When writing the seg with DCMQI, the image position of each plane position is stored with rounding and a precision dependent on the number of digits. E.G. one slice has-249.511719,-420.511719,-54.3000**488**, another has -249.511719,-420.511719,-1024.3000**5**. Important are the last digits of the z position. Because the later position need more digits to encode the no fractional part, it rounds "more" then the first position.
When reading the data back in with DCMQI, the extend of the volume is calculated as X.0000012 instead of just X, due to the different rounding.
Due to the ceil, you already have mentioned, the slice count of 209,00000024 is bloated to 210, which then leads to an extra slice.

I personally would argue to at least use as round instead of a ceil. 1) This should sort out als rounding error noise. 2) it is not to far from current behavior. If (for whatever reason) the rest of the extend is larger than half a slice thickness, it earns his extra slice ;).

But I am open for other ideas. What are your thoughts?

It would be really great if we could fix this upstream.

Thanks.

fedorov commented 2 years ago

@rfloca thanks for bumping the priority.

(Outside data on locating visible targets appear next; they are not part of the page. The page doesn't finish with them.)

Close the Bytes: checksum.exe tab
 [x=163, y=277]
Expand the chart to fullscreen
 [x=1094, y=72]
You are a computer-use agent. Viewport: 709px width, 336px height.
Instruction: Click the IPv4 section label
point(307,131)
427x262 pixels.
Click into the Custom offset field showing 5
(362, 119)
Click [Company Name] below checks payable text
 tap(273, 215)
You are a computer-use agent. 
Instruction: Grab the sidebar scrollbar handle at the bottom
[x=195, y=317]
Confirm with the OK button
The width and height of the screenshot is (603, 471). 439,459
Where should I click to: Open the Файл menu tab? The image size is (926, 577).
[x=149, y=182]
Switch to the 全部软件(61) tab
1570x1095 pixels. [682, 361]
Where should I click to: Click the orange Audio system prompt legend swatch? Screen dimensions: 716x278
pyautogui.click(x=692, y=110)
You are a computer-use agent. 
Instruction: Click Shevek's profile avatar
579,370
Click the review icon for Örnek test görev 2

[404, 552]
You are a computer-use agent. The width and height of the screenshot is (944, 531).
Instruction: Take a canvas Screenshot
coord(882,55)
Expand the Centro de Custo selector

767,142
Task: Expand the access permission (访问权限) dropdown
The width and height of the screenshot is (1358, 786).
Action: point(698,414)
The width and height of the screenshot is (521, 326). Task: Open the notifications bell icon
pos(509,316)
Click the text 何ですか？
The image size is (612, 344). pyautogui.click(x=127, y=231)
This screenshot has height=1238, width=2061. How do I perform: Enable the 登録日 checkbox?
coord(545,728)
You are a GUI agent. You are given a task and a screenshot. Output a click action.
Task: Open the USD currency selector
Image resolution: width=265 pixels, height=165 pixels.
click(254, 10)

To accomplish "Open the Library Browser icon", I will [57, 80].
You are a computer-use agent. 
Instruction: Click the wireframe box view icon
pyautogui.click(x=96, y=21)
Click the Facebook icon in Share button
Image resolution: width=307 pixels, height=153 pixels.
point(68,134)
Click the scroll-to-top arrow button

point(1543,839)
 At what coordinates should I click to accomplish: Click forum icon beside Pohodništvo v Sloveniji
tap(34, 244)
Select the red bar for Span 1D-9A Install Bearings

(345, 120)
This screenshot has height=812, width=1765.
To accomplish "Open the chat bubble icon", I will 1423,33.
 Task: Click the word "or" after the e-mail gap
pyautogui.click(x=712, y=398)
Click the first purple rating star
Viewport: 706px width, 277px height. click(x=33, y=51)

I admit I am not doing any active development on dcmqi - it "just works" at this point, and I just don't have the cycles to do anything major with it. I would say the first priority will be to upgrade the outdated version of ITK that is used in the CI platforms, which no longer compiles on a linux ... :-(

I do not have concerns about your suggestions. My overall attitude is that the recipient of the conversion results should be robust to the differences in geometry. When empty slices are not encoded, which is a completely valid situation, geometry will be different from that of the image, and it would be appropriate to resample.

Let me make a PR replacing ceil with round.

rfloca commented 2 years ago

@fedorov Thank you for taking care and even making the pull request directly. didn't mean to push you to do that! Would have done it myself, I just wanted to reassure that the solution still sense for you.

My overall attitude is that the recipient of the conversion results should be robust to the differences in geometry. When empty slices are not encoded, which is a completely valid situation, geometry will be different from that of the image, and it would be appropriate to resample.

I mostly agree. But in this case it is making up a slice that was never there and for that reason e.g. breaks some validation logic on our side as segmentation volumes become bigger after reloading. As there is a a sound technical solution to improve the fidelity of DCMQI, I would prefer this over "always resample/crop".

fedorov commented 2 years ago

Fixing CircleCI build that was failing since python 3.5 it was using reached "end of life" turned out to be more difficult, but I think I figured it out. Tests are passing on linux and windows, so I will merge, and see if I can fix TravisCI later.

fedorov commented 2 years ago

@rfloca I now fixed the TrvisCI integration as well, tests are passing on all platforms.

Hopefully this addresses your needs!